「アサイン停止が塩田に対する関係で合理性を有するものであったかどうかは疑問」
裁判所もアサイン停止の不自然さを指摘
「週刊金曜日」を発行している株式会社金曜日とフリーライターの野村昌二さんは2009年7月1日、『週刊金曜日』掲載の記事を「虚偽」として、取材に応じた東部労組HTS支部塩田委員長を事実上の解雇処分にしたことは、同誌と野村さんの名誉を傷つけ取材および言論の自由を萎縮させるものとして、阪急トラベルサポートに対して計1000万円の損害賠償を求める訴えを東京地方裁判所に起こしました。
この訴訟の判決が3月28日、東京地裁(民事17部澤野芳夫裁判長)で言い渡されました。
結果は「原告(金曜日・野村さん)の請求をいずれも棄却する」というものでした。
澤野裁判長は、アサイン停止と週刊金曜日が被った損害との因果関係を否定し、「アサイン停止によって原告らが損害を受けたとはいえない」と判断したのです。
その意味では、今回の判決は、不当判決と言えるものです。
しかし、澤野裁判長は、阪急トラベルサポートが塩田さんに対して行ったアサイン停止について、判決文において以下のように判断しています。

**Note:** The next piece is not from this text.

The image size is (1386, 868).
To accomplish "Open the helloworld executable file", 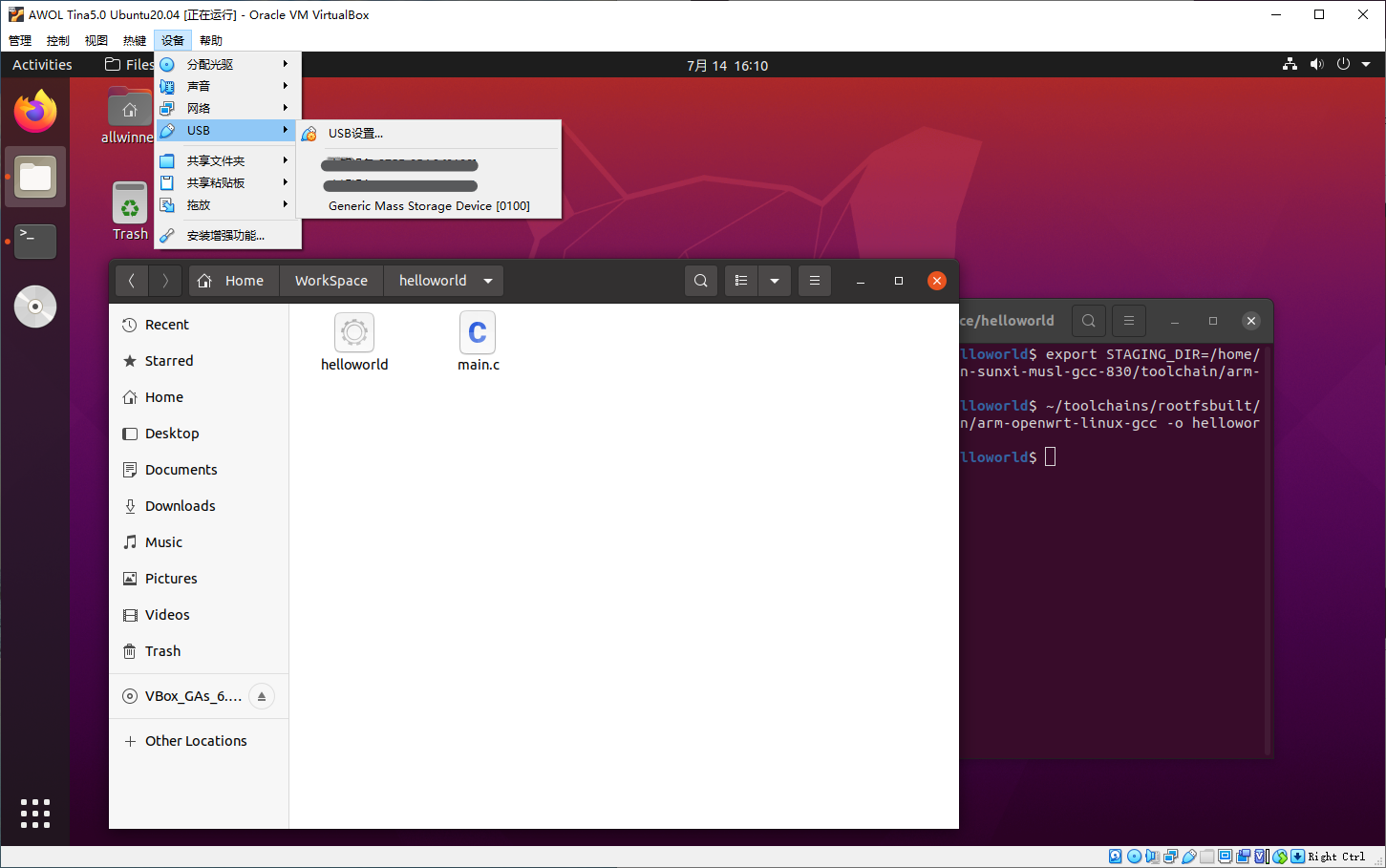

「被告(筆者注 阪急トラベルサポート)は塩田に対する事情聴取において、塩田が本件記事について被告の認識と異なる意見を述べていたにもかかわらず、原告らに何ら確認することなく、事情聴取後ただちに塩田に対するアサイン停止を行ったものである上、本件記事を記載・掲載したのは原告らであって、塩田は原告野村から取材を受けたにすぎないことや、アサイン停止が添乗員である塩田の生活に重大な影響を及ぼすものであることを考慮すれば、被告によるアサイン停止が塩田に対する関係で合理性を有するものであったかどうかは疑問の余地がある」
つまり、東京都労働委員会の判断と同様、会社が発行元・筆者ではなく、取材を受けたにすぎない塩田さんのアサインを停止していることの不自然さを指摘しているのです。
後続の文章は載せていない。